Потом пришел Поттер... Слишком много тут «подбивок»: и мотив эскапизма, ухода от действительности в мир мистики. И мотив политкорректности — если помните, герои эпопеи делятся на магов и магглов, «простецов», не подозревающих о существовании волшебного мира. Маги, в свою очередь, делятся на политкорректных и нацистов, помешанных на чистоте волшебной крови. Добрые маги воюют за равенство. Но все равно магглов они защищают, как «зеленые» — редких зверюшек, изначально стоящих ступенью ниже в развитии.
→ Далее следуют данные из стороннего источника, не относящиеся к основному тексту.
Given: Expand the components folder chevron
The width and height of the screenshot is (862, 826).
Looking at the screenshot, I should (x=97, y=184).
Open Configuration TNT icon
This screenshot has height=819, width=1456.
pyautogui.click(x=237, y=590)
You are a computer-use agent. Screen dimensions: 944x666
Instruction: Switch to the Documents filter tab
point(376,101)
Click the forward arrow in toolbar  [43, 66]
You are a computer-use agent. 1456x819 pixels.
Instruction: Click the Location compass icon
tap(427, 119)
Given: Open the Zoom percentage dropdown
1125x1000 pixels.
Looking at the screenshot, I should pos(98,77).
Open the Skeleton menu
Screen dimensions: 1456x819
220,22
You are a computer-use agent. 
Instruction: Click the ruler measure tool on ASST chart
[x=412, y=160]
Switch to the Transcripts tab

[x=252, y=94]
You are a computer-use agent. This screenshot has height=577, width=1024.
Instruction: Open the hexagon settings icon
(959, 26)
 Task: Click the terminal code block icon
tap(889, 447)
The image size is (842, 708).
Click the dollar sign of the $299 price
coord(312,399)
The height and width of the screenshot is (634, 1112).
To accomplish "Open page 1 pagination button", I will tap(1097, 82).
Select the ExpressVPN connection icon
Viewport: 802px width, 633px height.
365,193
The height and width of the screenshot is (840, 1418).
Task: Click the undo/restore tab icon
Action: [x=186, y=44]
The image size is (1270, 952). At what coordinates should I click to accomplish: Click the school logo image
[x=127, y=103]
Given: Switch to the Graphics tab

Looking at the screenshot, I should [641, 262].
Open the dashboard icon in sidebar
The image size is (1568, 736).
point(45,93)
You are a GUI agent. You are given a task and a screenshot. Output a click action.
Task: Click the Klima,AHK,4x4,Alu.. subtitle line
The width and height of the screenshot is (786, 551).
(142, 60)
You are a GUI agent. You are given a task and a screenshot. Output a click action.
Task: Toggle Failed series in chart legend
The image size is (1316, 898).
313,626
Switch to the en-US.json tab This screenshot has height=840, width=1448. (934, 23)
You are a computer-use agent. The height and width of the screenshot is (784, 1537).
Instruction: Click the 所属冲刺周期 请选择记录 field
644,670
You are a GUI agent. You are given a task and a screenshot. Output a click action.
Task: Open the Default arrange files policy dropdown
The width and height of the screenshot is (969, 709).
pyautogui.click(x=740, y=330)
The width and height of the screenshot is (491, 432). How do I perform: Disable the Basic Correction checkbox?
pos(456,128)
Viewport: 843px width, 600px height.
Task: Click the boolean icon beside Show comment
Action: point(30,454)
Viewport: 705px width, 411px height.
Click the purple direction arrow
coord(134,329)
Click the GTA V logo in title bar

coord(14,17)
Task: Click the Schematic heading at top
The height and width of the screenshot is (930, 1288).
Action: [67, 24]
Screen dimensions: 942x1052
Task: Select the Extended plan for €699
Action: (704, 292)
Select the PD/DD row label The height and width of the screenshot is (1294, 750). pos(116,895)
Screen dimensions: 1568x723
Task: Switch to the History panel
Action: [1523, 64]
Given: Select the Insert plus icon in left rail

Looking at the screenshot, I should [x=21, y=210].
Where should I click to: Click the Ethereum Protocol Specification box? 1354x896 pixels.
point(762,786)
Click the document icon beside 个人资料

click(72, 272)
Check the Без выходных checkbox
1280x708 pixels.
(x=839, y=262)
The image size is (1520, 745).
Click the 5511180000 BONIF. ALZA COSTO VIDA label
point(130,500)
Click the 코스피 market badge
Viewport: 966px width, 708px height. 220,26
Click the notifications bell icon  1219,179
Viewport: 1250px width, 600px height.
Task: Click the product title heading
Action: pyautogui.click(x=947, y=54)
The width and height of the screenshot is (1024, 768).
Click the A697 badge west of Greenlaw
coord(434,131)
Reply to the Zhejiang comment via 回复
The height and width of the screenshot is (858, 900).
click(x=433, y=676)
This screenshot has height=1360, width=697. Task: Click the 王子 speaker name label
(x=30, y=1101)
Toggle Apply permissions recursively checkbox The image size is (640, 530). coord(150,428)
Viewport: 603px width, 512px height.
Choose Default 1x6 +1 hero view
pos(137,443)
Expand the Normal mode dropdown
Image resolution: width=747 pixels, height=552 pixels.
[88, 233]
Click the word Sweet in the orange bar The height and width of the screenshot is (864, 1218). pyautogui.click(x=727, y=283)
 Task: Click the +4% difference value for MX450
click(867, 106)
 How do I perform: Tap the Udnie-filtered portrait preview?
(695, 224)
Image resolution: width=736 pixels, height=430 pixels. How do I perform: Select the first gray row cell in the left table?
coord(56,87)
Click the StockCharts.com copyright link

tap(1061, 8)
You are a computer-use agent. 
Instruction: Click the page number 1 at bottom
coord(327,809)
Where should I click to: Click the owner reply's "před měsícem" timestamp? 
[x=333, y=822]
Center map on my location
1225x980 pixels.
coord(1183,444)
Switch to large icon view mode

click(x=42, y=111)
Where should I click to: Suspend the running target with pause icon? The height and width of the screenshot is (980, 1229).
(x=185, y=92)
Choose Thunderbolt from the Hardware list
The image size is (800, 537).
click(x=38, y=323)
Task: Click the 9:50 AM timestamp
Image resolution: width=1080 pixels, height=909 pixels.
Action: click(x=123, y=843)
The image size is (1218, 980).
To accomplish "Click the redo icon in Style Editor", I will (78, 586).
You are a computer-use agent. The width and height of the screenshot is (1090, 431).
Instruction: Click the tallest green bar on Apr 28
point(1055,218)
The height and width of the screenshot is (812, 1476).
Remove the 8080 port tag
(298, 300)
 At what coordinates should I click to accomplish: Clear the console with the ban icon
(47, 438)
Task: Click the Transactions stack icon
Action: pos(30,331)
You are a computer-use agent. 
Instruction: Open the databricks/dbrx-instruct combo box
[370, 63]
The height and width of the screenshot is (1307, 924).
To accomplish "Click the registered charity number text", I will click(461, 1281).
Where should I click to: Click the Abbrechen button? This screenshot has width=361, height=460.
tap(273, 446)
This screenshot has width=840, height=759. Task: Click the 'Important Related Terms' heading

В общем, поскольку Роулинг не Лев Толстой, красоты стиля и психологические тонкости, которые привязали бы текст к вневременным координатам, у нее отсутствуют, как скорлупа в качественном омлете. Поттериана останется в истории литературы, но не в рядах шедевров. Массовые читатели будущего Гарри Поттера забудут, как Гарун–аль–Рашида, Ната Пинкертона и Фантомаса. Прощай, Гарри Поттер... Какое–то время зараженное тобой поколение еще будет писать фанфики и отмечать Хэллоуин, выкрикивая под пассы волшебной палочкой «Люмос!» или «Авада кедавра!», но тебе на смену обязательно должно прийти нечто иное... Может, оно уже есть? Сериал «Южный парк», где «опять убили Кенни» и последовательно высмеиваются все пафосные моменты современности? А может, нового героя дадут компьютерные игры? Кто знает... Как бы ни хотелось нам вместо мультяшного Кенни с выдавленным глазом видеть благородно бледного Атоса, спланировать мы ничего не можем... Многие известнейшие писатели пытались «запустить» свой пси–вирус, сделать героев собственного изготовления столь же культовыми, как Поттер. Ан нет. Так что пока присмотритесь к женщинам, что–то пишущим за угловыми столиками дешевых кафешек: а вдруг именно там рождается новая псидемия?